Using you own custom PDBs

In case you are not satisfied with the PDBs that are written by the operators, you can deploy your own.

In case you write custom PDBs, it is your responsibility to take care of the availability of the products

It is important to disable the PDBs created by the Stackable operators as described above before creating your own PDBs, as this is a limitation of Kubernetes.

After disabling the Stackable PDBs, you can deploy you own PDB such as

apiVersion: policy/v1
kind: PodDisruptionBudget
metadata:
  name: hdfs-journalnode-and-namenode
spec:
  maxUnavailable: 1
  selector:
    matchLabels:
      app.kubernetes.io/name: hdfs
      app.kubernetes.io/instance: hdfs
    matchExpressions:
      - key: app.kubernetes.io/component
        operator: In
        values:
          - journalnode
          - namenode

This PDB allows only one Pod out of all the Namenodes and Journalnodes to be down at one time.

Details

Have a look at the ADR on Allowed Pod disruptions for the implementation details.

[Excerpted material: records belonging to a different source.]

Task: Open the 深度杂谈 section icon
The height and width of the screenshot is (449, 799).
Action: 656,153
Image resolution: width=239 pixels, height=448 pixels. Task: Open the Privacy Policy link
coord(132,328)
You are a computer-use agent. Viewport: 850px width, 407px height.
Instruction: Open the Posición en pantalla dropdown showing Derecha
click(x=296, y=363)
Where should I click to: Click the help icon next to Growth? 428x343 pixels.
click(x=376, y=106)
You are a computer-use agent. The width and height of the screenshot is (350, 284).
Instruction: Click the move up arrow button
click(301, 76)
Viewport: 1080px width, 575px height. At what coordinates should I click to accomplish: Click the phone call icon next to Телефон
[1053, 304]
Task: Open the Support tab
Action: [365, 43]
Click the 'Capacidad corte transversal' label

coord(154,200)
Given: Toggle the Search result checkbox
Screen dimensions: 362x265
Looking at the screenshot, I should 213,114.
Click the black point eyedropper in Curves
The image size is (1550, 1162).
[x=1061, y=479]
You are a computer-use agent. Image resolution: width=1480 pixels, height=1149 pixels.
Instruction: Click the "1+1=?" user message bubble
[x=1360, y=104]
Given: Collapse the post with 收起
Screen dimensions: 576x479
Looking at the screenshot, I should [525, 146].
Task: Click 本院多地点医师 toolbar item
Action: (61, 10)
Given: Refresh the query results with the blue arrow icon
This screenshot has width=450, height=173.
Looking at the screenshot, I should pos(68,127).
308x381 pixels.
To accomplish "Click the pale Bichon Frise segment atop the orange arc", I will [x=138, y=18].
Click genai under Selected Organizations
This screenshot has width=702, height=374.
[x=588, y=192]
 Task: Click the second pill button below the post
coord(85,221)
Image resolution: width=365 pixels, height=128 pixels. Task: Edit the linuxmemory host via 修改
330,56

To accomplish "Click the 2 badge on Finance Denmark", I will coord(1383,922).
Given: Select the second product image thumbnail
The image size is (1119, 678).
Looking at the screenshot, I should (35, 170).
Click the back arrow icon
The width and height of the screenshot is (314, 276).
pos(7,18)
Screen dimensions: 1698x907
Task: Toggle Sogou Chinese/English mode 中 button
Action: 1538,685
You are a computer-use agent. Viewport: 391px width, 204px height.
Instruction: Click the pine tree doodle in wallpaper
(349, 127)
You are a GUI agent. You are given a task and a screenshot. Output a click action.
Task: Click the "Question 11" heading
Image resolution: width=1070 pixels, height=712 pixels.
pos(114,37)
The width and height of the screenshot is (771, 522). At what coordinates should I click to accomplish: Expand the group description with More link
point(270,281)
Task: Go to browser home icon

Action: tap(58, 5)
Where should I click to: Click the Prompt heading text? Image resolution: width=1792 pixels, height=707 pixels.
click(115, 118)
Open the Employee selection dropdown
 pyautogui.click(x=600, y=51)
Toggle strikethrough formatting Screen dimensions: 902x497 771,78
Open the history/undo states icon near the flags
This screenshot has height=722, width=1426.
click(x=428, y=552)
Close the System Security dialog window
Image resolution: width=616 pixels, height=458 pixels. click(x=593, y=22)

Known issue with PDBs and certificate rotations

PDBs together with certificate rotations can be problematic in case e.g. commons-operator was unavailable to restart the Pods before the certificate expire. commons-operator uses the evict API in Kubernetes, which respects the PDB. If a Pod is evicted and a PDB would be violated, the Pod is not restarted.

Assume a product like Apache ZooKeeper which needs to form a quorum to function and the PDB only allows a single Pod to be unavailable. As soon as enough certificates of the ZookeeperCluster have expired, all Pods will crash-loop, as they encounter expired certificates. As only the container crash-loops (not the entire Pod), no new certificate is issued. As soon as commons-operator comes online again it tries to evict a Zookeeper Pod. However, this is prohibited, as the PDB would be violated.

We encountered this problem only with the specific outlined case above and only under this circumstances.

Workaround

If you encounter this, only manually deleting those pods can help you out of this situation. A Pod deletion (other than evictions) does not respect PDBs, so the Pods can be restarted anyway. All restarted Pods will get a new certificate, the stacklet should turn healthy again.

Restore working state

Delete pods with e.g. kubectl`.

kubectl delete pod -l app.kubernetes.io/name=zookeeper,app.kubernetes.io/instance=simple-zk
pod "simple-zk-server-default-0" deleted
pod "simple-zk-server-default-1" deleted
pod "simple-zk-server-default-2" deleted

Preventing this situation

The best measure is to make sure that commons-operator is always running, so that it can restart the Pods before the certificates expire.

A hacky way to prevent this situation could be to disable PDBs for the specific stacklet. But this also has the downside, that you are now missing the benefits of the PDB.